There is also the problem of technology investments. Transporters and ports focus on running reasonably efficient operations and not on running highly flexible and responsive trading business of “container-as-a-commodity”. The cross-enterprise processes are lacking. The focus is still on automating processes within functional silos instead of taking holistic view of the enterprise. Yet, making technology-aided rapid and optimal decisions across pricing, capacity, and yield is fundamental to growth.

While individual businesses often struggle to implement necessary process and technology changes, even less thought is given to rolling out optimization solutions outside of one enterprise to facilitate creation of a wide-reaching collaborative network. Whenever an example of such collaborative solution is discussed on public fora, we should embrace it, instead of rolling out counterarguments why carriers, ports, and inland transporters need to act separately.

In my opinion, with all the talk of big data and confusing cacophony of “cloud” and “Internet of Things” terms thrown into the big data discussions, we are still at sea when it comes to understanding the leverage that shipping industry has, but is not using, to aid their growth strategies. The first ones who manage to connect the dots, will get out of the morass of doing business as usual. The rest will wonder what hit them.

Kris Kosmala

Kris Kosmala is a partner at Click & Connect where he advises companies trying to leverage digitalization to change their business competitive position.


  1. The biggest data point the shipping industry missed was building more vessels than the market had a long term demand for. At the same time new regulations were negotiated that shifted the markets around.

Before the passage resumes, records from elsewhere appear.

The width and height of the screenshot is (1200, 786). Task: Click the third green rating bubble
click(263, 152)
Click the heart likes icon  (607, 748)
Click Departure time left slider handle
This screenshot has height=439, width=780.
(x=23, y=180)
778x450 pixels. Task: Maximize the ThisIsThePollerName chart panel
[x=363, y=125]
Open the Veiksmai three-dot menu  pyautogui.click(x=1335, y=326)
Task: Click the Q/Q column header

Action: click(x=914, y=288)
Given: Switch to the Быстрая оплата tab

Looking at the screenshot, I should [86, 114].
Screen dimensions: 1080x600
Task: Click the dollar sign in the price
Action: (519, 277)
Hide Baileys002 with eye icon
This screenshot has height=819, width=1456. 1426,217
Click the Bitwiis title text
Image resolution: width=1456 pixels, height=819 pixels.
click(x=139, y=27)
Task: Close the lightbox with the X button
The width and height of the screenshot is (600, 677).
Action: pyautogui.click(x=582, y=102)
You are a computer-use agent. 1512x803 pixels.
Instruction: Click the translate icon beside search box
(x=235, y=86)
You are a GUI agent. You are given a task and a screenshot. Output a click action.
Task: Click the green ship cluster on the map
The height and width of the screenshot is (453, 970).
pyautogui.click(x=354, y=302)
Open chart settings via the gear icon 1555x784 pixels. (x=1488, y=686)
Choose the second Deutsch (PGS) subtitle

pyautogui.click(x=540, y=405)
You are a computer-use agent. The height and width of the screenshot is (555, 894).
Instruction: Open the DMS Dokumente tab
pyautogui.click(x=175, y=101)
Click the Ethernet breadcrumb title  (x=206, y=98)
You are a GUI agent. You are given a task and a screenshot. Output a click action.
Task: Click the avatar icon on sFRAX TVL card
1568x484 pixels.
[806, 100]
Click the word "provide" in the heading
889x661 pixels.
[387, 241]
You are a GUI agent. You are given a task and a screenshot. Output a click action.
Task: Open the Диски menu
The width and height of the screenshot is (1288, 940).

Without overcapacity, inflation in real assets (in reality liabilities) would not have happened. Some spare capacity is necessary, but the number of ships cannot be larger than the available port capacity, which cannot be larger than the shipping demand, which cannot be larger than the monetary base is used for consumption of long transported goods at sea.

    Constraints within constraints, one logic step deciding the other step.

    A customer should only be interested in pickup and delivery. I want stuff from here to here. The logistics chain then responds with a price. If it is this or that port is irrelevant if the delivery point is somewhere inland.

    The logistics chain should only be interested in the financial well being of the customers, so that they will get paid upon delivery.

    Society wants secure transports so that the costs to the environment and insurance companies are minimized. Cutting corners increase the risks of failures. Higher speeds, tighter schedules, stressful working environments increase risks.

    But only stressful situations can expose the weaknesses which would otherwise be hidden. So the whole market has to walk up to the limit and then back off. Then regroup and try again.

  2. Interesting article.. Considering the ‘power’ of the likes of Maersk in the container industry I’m surprised they are not already able to offer this. Having worked at Levelseas way back in dotcom 1.0 – now 15 years ago – I do wholly agree that shipping still has a long way to go to recognize the full benefits of what technology can bring to the table as well as collaboration of business processes. Other industries are streets ahead…
    As for the boom/bust conundrum that hits shipping – in all sectors – every 10-15 years… that’s a different topic ! Maybe, just maybe, this current downturn won’t grow a new boom/bust scenario again… Unfort, and I maybe accused of being a cynic!, I doubt it!!!!